A fortnight after President Bashar al-Assad’s forces, with Russian air support, cut the only road into rebel-held Aleppo, it is claimed a water shortage is affecting hospitals. Brita Haji Hasan, leader of the Aleppo city council, said that the situation was deteriorating rapidly and that he believed the rebel-held areas could only hold out for “two to three months” before people started to die in their thousands.
“We have reserves, stores, but Aleppo is home to 326,000 people who are besieged,” Haji Hasan said. “It is not a small city, it is an industrial city. We can keep going for two to three months, but then people will starve in large numbers. We are facing a major humanitarian crisis and nobody is helping us. Everyone is just watching. Most of the civilians already dying now are women and children.”
The head of delegation for the International Committee of the Red Cross (ICRC) inSyria, Marianne Gasser, told the Observer that the effects of the siege were already beginning to show in Aleppo’s remaining hospitals.
She said: “Numerous health facilities have been attacked and are now out of service, depriving many more of lifesaving medical care. There is no more respect for hospitals and medical staff.
“The lack of electricity and water is also mainly affecting hospitals.”
She added: “This week one doctor told me: ‘Doctors and nurses used to rotate with other physicians. But now it is almost impossible to have any relief. Some days we receive dozens of emergency cases. We are all exhausted and desperate, but I refuse to abandon my post. I want to care for the Syrian people from all over Aleppo and beyond. It is my duty and obligation to help and care for all those in need’.”
The Castello road, the last rebel artery north towards the Turkish border, was bombed 250 times over a fortnight ago in a major barrage which allowed fighters to cut off Aleppo.
The Russian airstrikes have continued to hit the road, said Haji Hasan, speaking from the Turkish border city of Gaziantep, where he was recovering from injuries sustained in a mortar attack.

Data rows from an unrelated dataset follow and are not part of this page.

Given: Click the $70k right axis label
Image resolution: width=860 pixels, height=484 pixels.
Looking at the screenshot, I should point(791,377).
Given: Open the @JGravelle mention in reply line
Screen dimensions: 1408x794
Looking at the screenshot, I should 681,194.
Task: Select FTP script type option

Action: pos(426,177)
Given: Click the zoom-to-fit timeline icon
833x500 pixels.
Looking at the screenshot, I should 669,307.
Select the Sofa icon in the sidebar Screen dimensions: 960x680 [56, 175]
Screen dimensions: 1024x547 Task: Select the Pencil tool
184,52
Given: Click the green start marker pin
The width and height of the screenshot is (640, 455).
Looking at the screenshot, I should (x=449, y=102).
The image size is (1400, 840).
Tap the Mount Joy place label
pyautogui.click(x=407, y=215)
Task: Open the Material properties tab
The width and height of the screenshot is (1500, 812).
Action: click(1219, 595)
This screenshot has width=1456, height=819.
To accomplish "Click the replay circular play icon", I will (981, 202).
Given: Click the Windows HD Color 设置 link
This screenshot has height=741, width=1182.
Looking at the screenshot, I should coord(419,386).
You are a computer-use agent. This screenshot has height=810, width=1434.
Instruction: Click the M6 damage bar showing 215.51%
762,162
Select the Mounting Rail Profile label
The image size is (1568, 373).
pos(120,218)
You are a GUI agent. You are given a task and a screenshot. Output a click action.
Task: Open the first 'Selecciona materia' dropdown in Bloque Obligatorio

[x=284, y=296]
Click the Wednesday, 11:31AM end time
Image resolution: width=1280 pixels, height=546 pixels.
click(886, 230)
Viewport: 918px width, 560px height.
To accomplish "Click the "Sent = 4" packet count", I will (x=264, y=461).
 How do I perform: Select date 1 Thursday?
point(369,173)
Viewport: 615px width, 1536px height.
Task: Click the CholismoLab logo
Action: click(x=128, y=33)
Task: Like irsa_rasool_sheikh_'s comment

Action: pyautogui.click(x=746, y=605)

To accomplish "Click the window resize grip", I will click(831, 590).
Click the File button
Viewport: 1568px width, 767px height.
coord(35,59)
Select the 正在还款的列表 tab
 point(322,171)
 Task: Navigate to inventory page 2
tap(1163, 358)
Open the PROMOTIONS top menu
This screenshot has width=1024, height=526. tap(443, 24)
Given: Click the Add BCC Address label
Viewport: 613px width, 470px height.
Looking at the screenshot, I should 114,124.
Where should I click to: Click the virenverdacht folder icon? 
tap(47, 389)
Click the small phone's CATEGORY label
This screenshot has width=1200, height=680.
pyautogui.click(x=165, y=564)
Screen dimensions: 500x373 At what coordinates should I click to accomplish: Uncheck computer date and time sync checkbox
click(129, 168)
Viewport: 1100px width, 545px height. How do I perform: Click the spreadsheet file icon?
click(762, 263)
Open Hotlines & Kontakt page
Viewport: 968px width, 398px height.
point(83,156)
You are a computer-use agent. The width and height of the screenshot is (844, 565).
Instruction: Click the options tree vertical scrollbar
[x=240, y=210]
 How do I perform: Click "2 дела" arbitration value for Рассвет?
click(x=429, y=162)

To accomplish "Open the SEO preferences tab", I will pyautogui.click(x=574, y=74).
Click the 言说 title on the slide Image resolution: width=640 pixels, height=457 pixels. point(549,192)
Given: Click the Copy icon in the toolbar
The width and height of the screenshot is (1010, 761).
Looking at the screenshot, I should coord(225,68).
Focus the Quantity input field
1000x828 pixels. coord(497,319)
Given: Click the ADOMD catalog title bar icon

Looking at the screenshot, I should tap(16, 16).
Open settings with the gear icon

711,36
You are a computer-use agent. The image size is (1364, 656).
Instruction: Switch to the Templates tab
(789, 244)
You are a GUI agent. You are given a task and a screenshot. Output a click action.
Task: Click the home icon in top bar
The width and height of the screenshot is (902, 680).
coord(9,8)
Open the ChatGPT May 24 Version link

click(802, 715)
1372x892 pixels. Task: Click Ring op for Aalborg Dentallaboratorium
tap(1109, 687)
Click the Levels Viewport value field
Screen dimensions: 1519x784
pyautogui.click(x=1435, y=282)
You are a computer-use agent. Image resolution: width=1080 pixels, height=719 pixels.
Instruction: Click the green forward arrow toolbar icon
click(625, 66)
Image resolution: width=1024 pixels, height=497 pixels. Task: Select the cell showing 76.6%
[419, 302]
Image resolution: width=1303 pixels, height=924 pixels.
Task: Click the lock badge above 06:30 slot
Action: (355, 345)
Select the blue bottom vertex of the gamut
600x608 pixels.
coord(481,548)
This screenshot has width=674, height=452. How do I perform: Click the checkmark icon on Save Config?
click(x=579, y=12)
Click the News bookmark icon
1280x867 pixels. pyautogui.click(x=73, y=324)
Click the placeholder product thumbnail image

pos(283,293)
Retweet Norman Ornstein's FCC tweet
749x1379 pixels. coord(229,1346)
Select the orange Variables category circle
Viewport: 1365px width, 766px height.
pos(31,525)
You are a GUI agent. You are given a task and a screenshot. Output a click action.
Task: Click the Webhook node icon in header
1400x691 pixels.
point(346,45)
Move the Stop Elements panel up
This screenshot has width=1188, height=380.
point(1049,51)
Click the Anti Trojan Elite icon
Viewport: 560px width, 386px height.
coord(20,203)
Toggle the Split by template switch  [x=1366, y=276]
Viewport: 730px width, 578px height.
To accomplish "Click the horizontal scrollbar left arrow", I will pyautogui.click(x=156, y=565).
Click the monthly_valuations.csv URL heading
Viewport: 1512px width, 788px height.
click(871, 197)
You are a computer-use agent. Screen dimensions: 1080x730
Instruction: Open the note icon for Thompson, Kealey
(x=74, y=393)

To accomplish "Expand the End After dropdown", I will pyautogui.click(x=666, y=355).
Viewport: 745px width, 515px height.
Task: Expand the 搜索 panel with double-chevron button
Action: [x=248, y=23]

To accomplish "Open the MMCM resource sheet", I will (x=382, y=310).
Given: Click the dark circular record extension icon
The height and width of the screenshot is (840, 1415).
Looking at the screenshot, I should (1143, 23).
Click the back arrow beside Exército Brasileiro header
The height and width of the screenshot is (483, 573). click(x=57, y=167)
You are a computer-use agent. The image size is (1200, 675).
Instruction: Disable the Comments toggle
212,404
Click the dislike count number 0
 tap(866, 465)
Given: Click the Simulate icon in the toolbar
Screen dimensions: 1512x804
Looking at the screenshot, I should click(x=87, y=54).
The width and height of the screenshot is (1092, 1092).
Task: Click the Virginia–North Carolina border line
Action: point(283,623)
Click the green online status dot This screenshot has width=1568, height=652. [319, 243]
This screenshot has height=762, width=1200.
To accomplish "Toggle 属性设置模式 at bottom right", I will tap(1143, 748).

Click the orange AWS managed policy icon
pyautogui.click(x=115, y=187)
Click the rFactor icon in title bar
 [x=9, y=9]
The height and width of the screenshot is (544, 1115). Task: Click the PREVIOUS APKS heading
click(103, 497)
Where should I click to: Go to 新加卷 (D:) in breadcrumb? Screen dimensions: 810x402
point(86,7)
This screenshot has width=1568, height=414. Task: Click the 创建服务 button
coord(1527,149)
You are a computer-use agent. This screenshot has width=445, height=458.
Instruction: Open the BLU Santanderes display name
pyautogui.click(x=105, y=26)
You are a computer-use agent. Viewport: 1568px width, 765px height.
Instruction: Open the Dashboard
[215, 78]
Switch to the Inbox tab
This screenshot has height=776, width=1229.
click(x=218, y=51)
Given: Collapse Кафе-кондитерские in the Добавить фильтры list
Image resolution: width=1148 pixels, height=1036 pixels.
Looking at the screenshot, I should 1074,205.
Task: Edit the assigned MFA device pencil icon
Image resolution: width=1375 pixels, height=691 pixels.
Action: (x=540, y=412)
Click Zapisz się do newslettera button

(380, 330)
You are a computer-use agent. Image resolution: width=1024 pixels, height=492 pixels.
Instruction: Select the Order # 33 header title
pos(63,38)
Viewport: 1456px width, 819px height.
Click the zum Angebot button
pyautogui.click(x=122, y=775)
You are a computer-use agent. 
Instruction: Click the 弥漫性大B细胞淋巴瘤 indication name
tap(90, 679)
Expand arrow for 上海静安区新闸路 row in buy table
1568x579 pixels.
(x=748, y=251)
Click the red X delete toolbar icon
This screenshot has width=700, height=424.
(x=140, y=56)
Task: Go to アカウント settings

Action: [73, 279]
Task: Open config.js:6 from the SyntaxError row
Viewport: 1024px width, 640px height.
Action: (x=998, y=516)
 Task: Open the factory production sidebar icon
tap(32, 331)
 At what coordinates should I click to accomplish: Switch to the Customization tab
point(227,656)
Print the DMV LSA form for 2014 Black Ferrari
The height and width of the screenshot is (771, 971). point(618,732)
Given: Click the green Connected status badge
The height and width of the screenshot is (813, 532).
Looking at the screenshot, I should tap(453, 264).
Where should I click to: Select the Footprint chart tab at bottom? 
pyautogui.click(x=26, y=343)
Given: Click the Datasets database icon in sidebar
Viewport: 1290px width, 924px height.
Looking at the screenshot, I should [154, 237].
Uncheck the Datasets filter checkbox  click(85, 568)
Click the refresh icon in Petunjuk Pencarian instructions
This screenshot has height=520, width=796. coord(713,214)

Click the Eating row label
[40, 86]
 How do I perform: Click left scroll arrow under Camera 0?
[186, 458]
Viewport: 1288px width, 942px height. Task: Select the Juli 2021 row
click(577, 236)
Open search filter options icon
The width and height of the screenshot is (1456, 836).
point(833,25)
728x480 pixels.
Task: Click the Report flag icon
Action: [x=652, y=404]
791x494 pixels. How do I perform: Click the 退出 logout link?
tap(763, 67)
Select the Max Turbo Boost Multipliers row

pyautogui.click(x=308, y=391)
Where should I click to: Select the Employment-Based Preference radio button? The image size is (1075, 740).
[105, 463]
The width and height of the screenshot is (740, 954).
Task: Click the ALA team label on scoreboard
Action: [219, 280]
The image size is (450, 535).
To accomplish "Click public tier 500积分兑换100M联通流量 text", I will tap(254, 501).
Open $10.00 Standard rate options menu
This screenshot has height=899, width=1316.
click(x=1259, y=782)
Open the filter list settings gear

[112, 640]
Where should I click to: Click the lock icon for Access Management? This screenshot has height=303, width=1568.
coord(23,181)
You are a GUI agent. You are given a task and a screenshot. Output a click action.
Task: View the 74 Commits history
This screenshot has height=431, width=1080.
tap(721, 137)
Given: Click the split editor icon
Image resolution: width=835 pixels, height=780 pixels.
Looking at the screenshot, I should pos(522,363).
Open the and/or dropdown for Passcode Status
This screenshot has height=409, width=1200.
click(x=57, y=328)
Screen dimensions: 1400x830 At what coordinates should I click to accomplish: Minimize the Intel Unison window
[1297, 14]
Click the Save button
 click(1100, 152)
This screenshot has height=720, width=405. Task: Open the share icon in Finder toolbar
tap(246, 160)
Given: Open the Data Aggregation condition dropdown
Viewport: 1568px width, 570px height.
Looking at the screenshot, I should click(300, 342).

He claimed that in two days last week there had been another 100 missile strikes on the Castello road and that Russian jets had then moved on to attack civilian sites in the city before flying back to their bases.Haji Hasan said the US and the west had a duty to engage with the crisis in Aleppo. “All we need is for the Russian airstrikes to stop,” he said. “The [moderate] Syrian Free Army will then be able to take back the Castello road. That is all we need.
“The regime is using starvation as a weapon and the west does not seem bothered by it. Our food and water is not going to last. There is so much destruction from the Russians – the attacks are non-stop.
“And they are using everything: cluster bombs, barrel bombs, phosphorous bombs and even new weapons we have not seen before. They are not killing fighters. They are killing civilians.”
Gasser, who is currently in Aleppo, said that many in the city had now reached the limits of their endurance.
“There are tens of thousands of displaced and vulnerable people with no income and no savings,” she said. “They struggle to meet their needs for food, water, healthcare and other basic services.
“People we meet who are displaced took shelter in schools, in unfinished buildings and other facilities, some of which are simply skeleton infrastructure. Most people with whom I spoke have been displaced for at least two to three years.
“Many of them see no prospect of returning home any time soon, either because fighting is still going on, or because for many of them, their homes and land have been damaged, burned or destroyed.
“Every single family is affected, and most communities in Aleppo, and beyond, have reached the limit of their endurance.”
Aid workers have said there is just enough fuel to keep generators, bakeries,and hospitals running for a month. On 13 July, the United Nations Office for the Coordination of Humanitarian Affairs (Ocha) released a statement saying the UN only had food supplies for only 145,000 people for a month.
Rebel forces entered Aleppo in 2012, dividing it between opposition areas in the east and government-controlled ones in the west. However, the rebel-held areas have been almost surrounded since February by pro-government militants backed by Russian warplanes, which have tipped the balance in favour of Assad’s forces.